*** PASSAGE SHOWN
Harold Varmus, the director of the National Cancer Institute, will be stepping down from his position at the end of the month, according to the National Institutes of Health.

"It has been our great fortune to have Harold at the helm of the NCI," says NIH Director Francis Collins in a statement. "His breadth and depth of expertise in biomedical research is unparalleled, and he's been a tremendous colleague to me and invaluable to the agency."

Varmus, who received the Nobel Prize in Physiology or Medicine in 1989, has led NCI since 2010, and during his time as NCI director, he created the NCI's Center for Global Health, started an initiative to search for drugs targeting the cell signaling pathway controlled by the RAS oncogene, developed the cancer portion of the Precision Medicine Initiative, and more.

Prior to serving as NCI director, Varmus was the president of Memorial Sloan-Kettering Cancer Center and, before that, director of the National Institutes of Health.

In a letter to the NCI community, Varmus says he will be returning to New York and a lab at Weill-Cornell Medical College and will work with New York Genome Center.

While highlighting some of NCI's recent accomplishments, Varmus also notes that the last few years have not been without their challenges.

"We have endured losses in real as well as adjusted dollars; survived the threats and reality of government shutdowns; and have not yet recovered all the funds that sequestration has taken away," he says. "This experience has been especially vivid to those of us who have lived in better times, when NIH was the beneficiary of strong budgetary growth."

Doug Lowy, the current deputy director, will serve as acting director of the NCI, beginning in April.
******
*** DATA RECORDS
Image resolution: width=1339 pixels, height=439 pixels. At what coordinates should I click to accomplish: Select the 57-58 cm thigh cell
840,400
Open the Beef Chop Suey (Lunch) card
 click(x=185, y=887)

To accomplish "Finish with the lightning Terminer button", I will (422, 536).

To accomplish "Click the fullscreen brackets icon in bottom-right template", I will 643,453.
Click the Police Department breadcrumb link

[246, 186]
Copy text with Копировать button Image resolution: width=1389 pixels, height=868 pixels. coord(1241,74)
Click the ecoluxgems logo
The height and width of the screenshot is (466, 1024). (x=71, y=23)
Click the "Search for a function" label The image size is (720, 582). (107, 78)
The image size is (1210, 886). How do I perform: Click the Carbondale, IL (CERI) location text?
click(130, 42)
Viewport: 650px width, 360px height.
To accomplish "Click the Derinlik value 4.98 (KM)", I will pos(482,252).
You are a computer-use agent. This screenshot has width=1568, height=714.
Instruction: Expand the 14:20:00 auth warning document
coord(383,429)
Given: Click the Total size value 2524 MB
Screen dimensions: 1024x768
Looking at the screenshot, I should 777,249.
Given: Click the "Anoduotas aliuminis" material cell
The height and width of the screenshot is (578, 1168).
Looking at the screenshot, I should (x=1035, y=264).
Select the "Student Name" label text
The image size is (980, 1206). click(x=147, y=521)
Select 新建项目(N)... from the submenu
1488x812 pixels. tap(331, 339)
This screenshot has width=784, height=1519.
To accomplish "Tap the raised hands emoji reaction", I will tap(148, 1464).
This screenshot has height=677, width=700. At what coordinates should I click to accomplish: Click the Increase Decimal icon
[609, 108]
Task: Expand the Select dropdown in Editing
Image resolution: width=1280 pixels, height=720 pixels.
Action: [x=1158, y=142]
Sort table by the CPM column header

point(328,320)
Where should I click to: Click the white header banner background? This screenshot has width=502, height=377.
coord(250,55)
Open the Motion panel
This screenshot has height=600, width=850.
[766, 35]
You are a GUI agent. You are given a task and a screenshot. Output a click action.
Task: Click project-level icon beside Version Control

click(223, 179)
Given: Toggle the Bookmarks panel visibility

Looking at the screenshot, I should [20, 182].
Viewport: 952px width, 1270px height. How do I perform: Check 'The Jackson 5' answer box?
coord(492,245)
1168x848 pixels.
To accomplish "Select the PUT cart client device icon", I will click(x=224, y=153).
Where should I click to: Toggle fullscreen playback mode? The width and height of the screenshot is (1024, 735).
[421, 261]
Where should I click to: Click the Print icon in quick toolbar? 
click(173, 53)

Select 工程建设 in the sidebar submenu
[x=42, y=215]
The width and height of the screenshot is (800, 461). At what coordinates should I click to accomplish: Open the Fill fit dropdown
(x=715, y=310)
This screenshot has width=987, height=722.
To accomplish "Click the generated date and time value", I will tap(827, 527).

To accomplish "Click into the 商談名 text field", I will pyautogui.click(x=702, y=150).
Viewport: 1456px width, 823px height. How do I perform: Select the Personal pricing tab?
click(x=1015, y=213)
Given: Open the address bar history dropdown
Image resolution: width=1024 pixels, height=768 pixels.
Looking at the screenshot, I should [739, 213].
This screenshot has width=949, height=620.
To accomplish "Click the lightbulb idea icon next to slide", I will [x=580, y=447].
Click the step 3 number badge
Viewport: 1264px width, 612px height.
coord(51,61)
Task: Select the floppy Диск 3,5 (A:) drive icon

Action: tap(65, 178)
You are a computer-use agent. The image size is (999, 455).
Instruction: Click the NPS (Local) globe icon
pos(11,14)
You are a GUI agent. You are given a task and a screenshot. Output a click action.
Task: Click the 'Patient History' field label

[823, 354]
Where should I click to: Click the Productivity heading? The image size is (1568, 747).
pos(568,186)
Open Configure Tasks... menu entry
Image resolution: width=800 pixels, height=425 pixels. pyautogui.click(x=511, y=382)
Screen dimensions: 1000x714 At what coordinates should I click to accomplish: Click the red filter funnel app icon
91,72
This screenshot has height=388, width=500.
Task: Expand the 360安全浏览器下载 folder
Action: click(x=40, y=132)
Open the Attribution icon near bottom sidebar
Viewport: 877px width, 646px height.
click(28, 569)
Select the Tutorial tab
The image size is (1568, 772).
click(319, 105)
******
*CHECK YOUR UNDERSTANDING*.
1. In the news item on Harold Varmus leaving the National Cancer Institute, translate this sentence into Spanish: "Doug Lowy, the current deputy director, will serve as acting director of the NCI, beginning in April."
2. Turn the paragraph beginning "Varmus, who received the Nobel Prize" in the news item on Harold Varmus into a bulleted list that keeps its main facts.

*EXERCISE RESPONSES*.
1. Doug Lowy, el actual subdirector, ocupará el cargo de director interino del NCI a partir de abril.

2.
Varmus:
- received the Nobel Prize in Physiology or Medicine in 1989
- has led NCI since 2010
- created the NCI's Center for Global Health
- started an initiative to search for drugs targeting the cell signaling pathway controlled by the RAS oncogene
- developed the cancer portion of the Precision Medicine Initiative